The Ferry Plaza location usually hosts Flight Night tastings from 4-7 p.m. on Wednesdays, and the Mission Bay store holds events on Thursdays. Owner and partner Debbie Zachareas, who also serves as wine buyer, organizes the tastings. “The events are a nice boost for the wine bar business on any given night,” Granoff says. “Depending on the wines, we typically offer a retail discount for anyone who orders the flight.”
On July 14, Vineyard Brands presented white Burgundy wines at Ferry Plaza in celebration of Bastille Day. Each flight of five 2-ounce pours cost $35, and offerings included the 2018 Thierry & Pascale Matrot Meursault ($37.50 a 375-ml.) and the 2018 Etienne Sauzet Montrachet Grand Cru ($136 a 750-ml.).
At Exit 9 Wine & Liquor Warehouse in Clifton, New York, there were 14 wine and spirits tastings this July and four educational in-store wine classes with wine director, Dave Madigan. “We very cautiously opened the tastings when restrictions were lifted with a Louis Jadot event on April 2,” says owner Mark O’Callaghan. “We would only have one tasting at a time in the store, but now we have up to 10 throughout our 28,000 square-foot-sales floor on busy days. They are usually hosted by the vendors.”

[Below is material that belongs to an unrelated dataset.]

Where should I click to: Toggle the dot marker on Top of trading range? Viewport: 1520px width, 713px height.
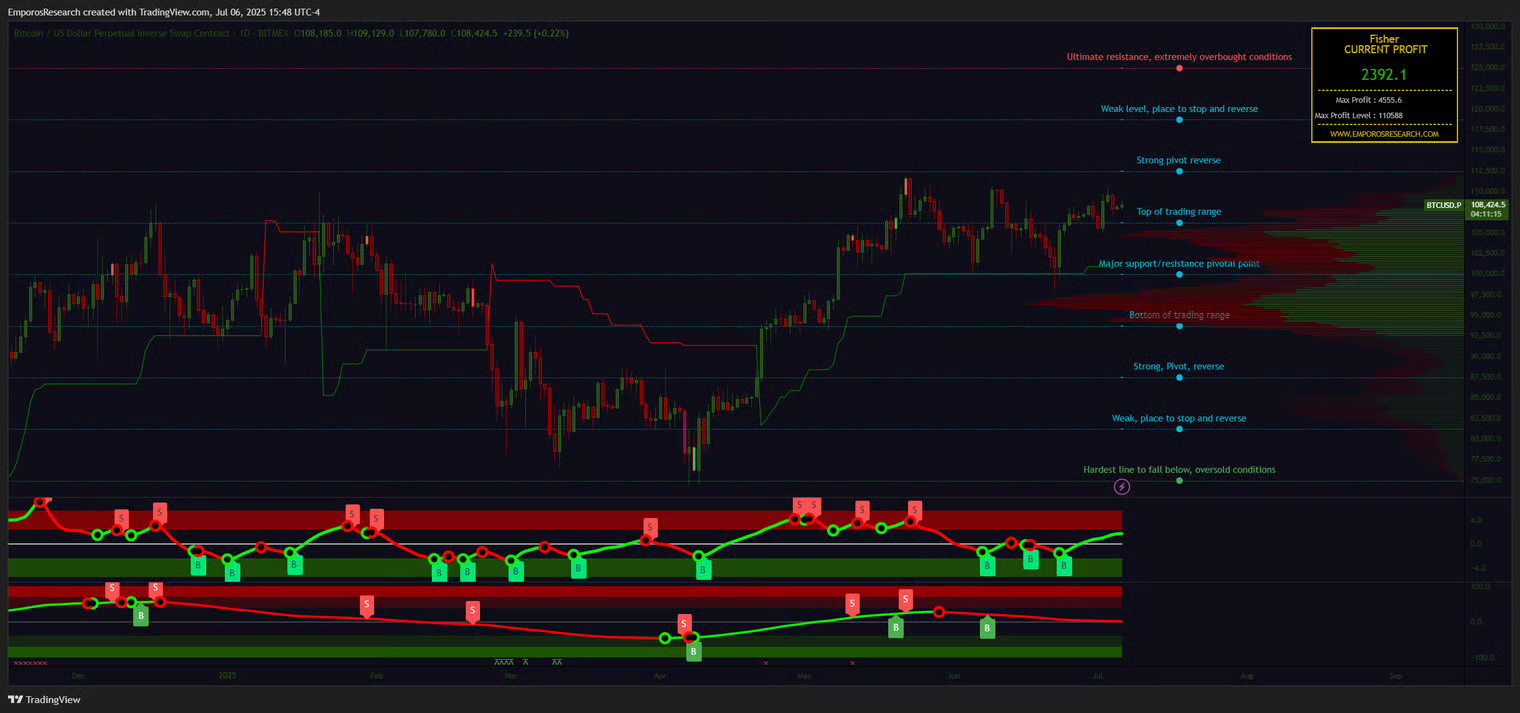1179,223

Callaghan notes that 70% of the tastings are for spirits and 30% are for wine. July events included Espolòn Tequila and the wine brands Bolla and J. Lohr, along with the spirits-based seltzers Jose Cuervo Playamar and High Noon Sun Sips. “It seems as if spirits companies have bigger budgets for tastings,” O’Callaghan says. “Around the holidays we will have more wine and Champagne tastings.”
O’Callaghan is waiting until fall to re-open Exit 9’s Cruvinet System, which features wine bottles on tap for sampling. “It’s a real sales driver,” he says. “We did a study a couple of years ago. The items we put onto the tasting bar increased 400% from when they were just on the shelf. Even when we took wines off the Cruvinet, their sales were still up 200% prior to putting them in the tasting area. When we looked at the numbers, we were shocked.”
At The Wine House in Los Angeles, live tastings appear to generate greater retail sales traction as compared to virtual classes. “Sales have definitely been lacking since all of our classes were in-house,” says owner Glen Knight. “After a class, people could simply go downstairs and buy what they liked.” He notes that many customers purchased wines from the store in advance so they would have them for the Zoom classes.
Knight is looking forward to resuming live tastings at The Wine House in September. “We can’t wait, and our consumers can’t wait either,” he says.